暴落をかろうじて耐え、クビの皮一枚になった新人個人投資家たちも、暴落後の出口の見えない無間地獄の中に入り続け、「もうマヂムリ、しんどい…」と魂を抜き取られたような顔で言い放ち、続々と株式市場を去っていく事になります。



なので、新しく期待を抱いてデビューしたばかりの個人投資家の人たちは、これから来る金融ショック、暴落は数年続く場合もある事を覚悟した上で株式投資を続けた方がいいと思います。


これから生き残る新人個人投資家は氷山の一角のみ 

ピンチはチャンスであることを覚えておく 


「ライブドア・村上ファンド時代」にデビューし、リーマン・ショックを耐え抜いた個人投資家が今多額の資産を形成できているように、これから来る暴落の先に資産倍増のチャンスがあると考えれば、耐えることができるはずです。

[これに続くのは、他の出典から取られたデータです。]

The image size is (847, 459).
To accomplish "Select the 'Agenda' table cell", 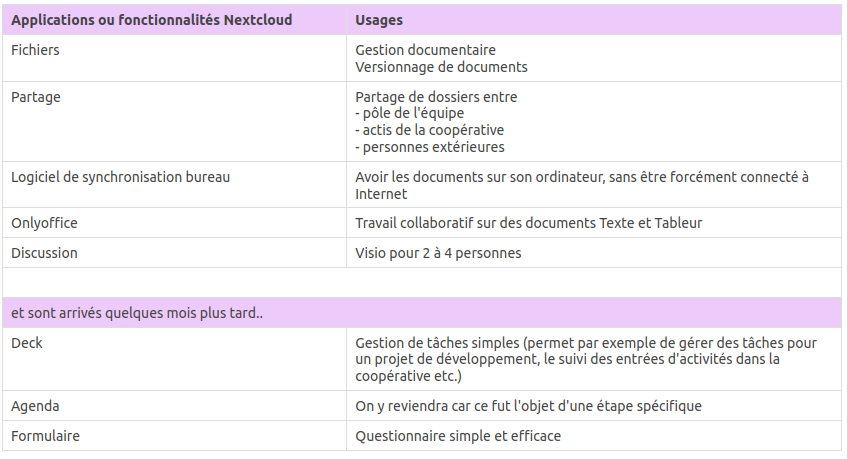I will pos(35,406).
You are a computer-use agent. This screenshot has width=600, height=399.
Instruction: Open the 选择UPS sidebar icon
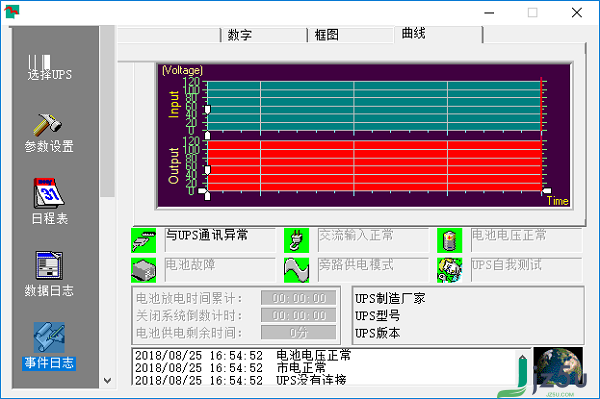tap(49, 68)
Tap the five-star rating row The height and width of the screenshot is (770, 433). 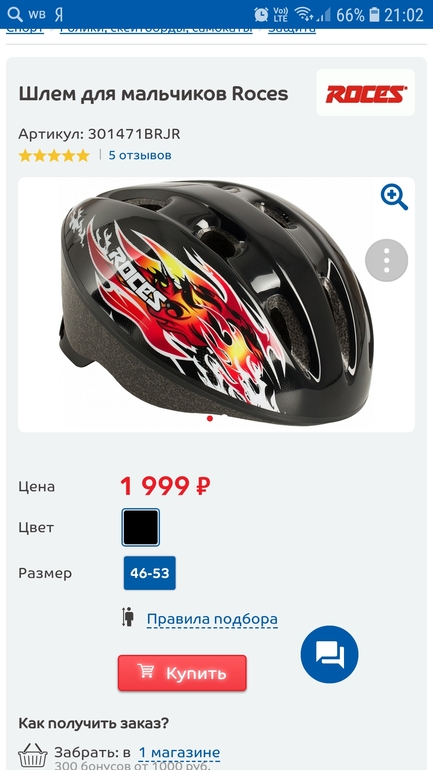click(x=54, y=156)
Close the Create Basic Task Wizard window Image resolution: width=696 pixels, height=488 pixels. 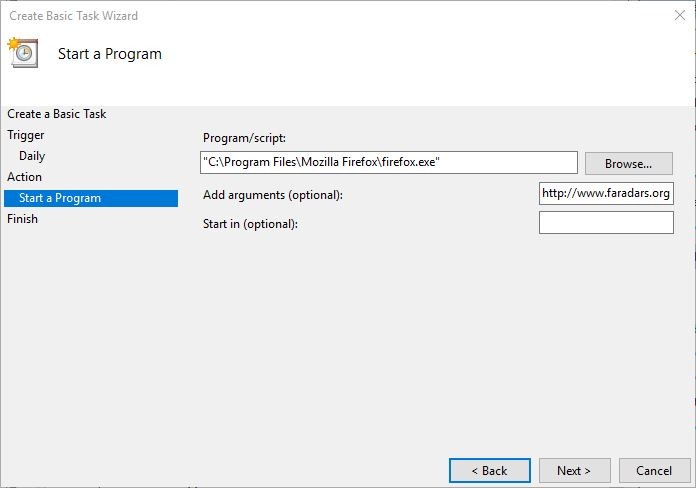coord(680,16)
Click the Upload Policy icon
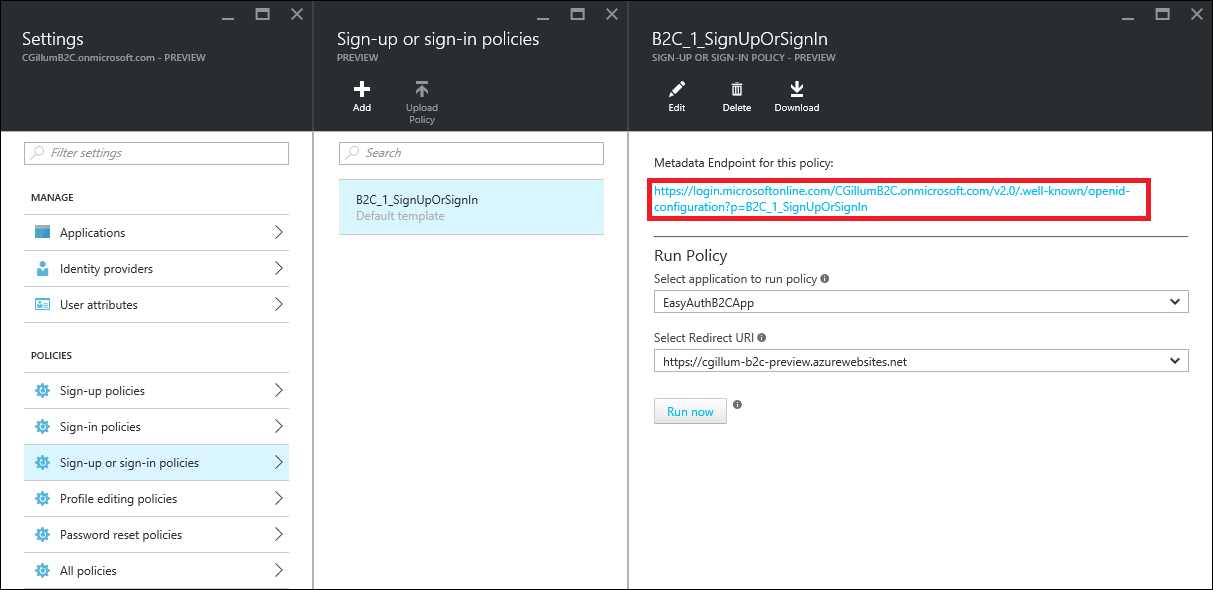The width and height of the screenshot is (1213, 590). 422,90
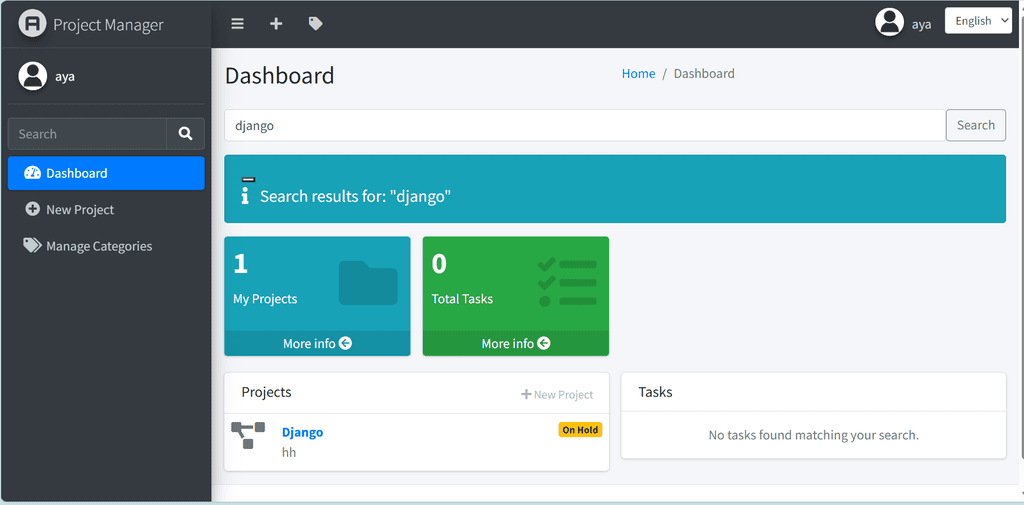The width and height of the screenshot is (1024, 505).
Task: Open More info under My Projects
Action: tap(317, 343)
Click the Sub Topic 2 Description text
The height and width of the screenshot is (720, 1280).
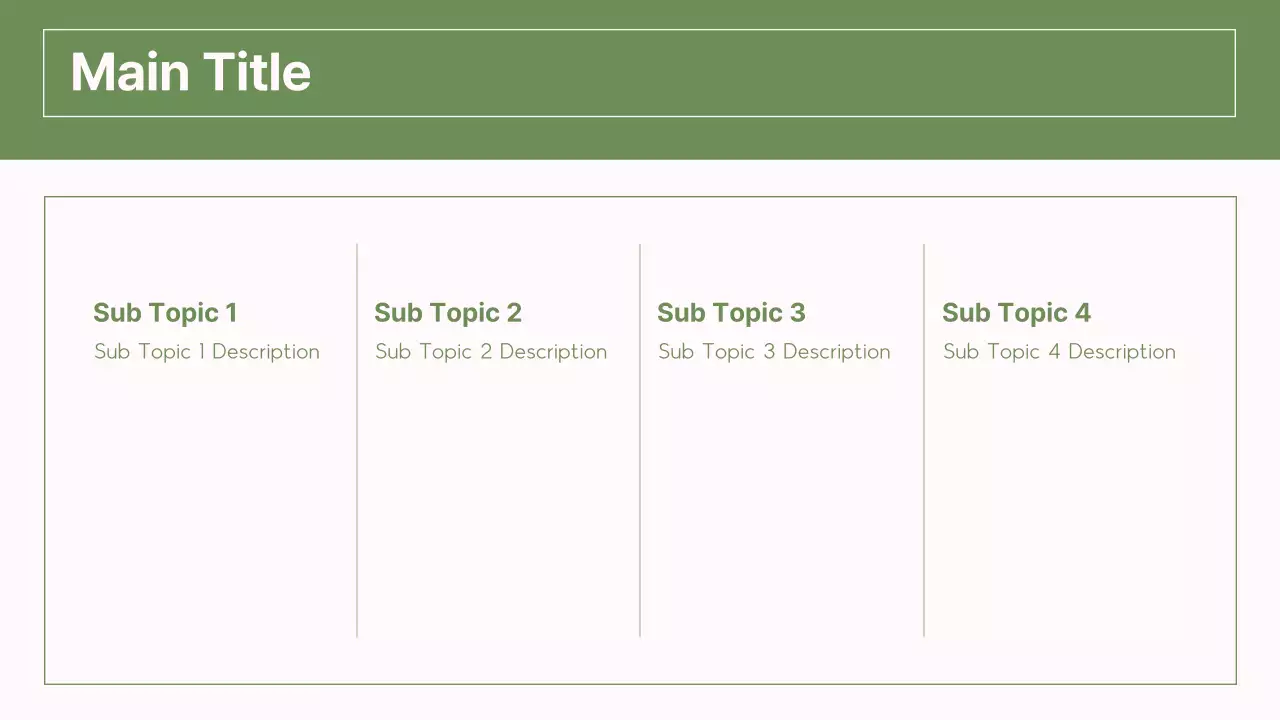491,352
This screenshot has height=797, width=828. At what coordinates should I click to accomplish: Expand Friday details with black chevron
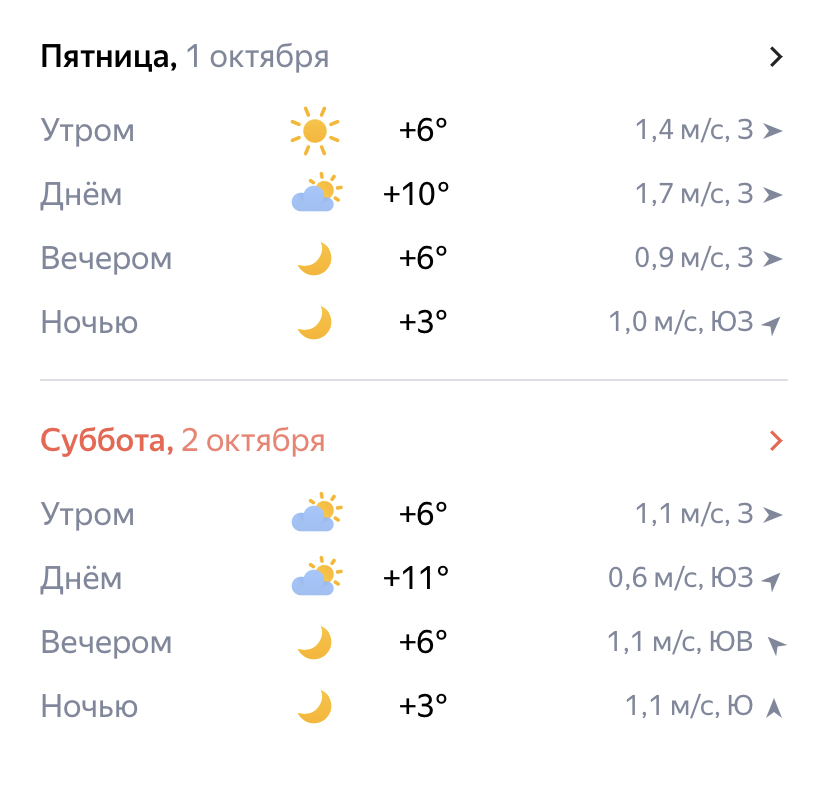(776, 57)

そのためには、暴落により売り叩かれて安くなった株を買い漁る事が出来るように買い付け余力を保ち続けることが重要です。


私自身も先月、フルインベストメントしてからの相場調整により、インデックスファンドまで狼狽売りするという、ダメな投資家の教科書通りの様な醜態を晒したばかりです。

これからは買い付け余力を大事にして相場調整に耐えられるようにしていきたいです。

あとは生活資金まで投資につぎ込まず、余剰資金で投資するようにすることと、信用取引をしないことです。

買付余力の保持、余剰資金での運用、損切り設定、信用取引の禁止。

以上の点を守っていれば、急な暴落に慌てふためくことはなくなります。



 氷山の一角になるのは株式投資だけではない


ちなみに仮想通貨投資も同じで、今億り人が増えるのを羨ましがって投資をする人が増えていますが、大損してほとんどの仮想通貨投資家が退場していく可能性も十分あると言うことです。
  
しかし、株と仮想通貨は違うものだし、歴史もないので必ずこうなるというものもなく、今のうちからでも参入するとまだまだ大儲けできるものなのかも知れません。


しかし、株、不動産、金等、投資対象となる金融商品は、いつかは必ずバブルを迎える事が歴史的に証明されています。


*1:有名インデックス投資家の水瀬ケンイチが自著で語っています。
*2:
追記
現実になってしまいましたね…。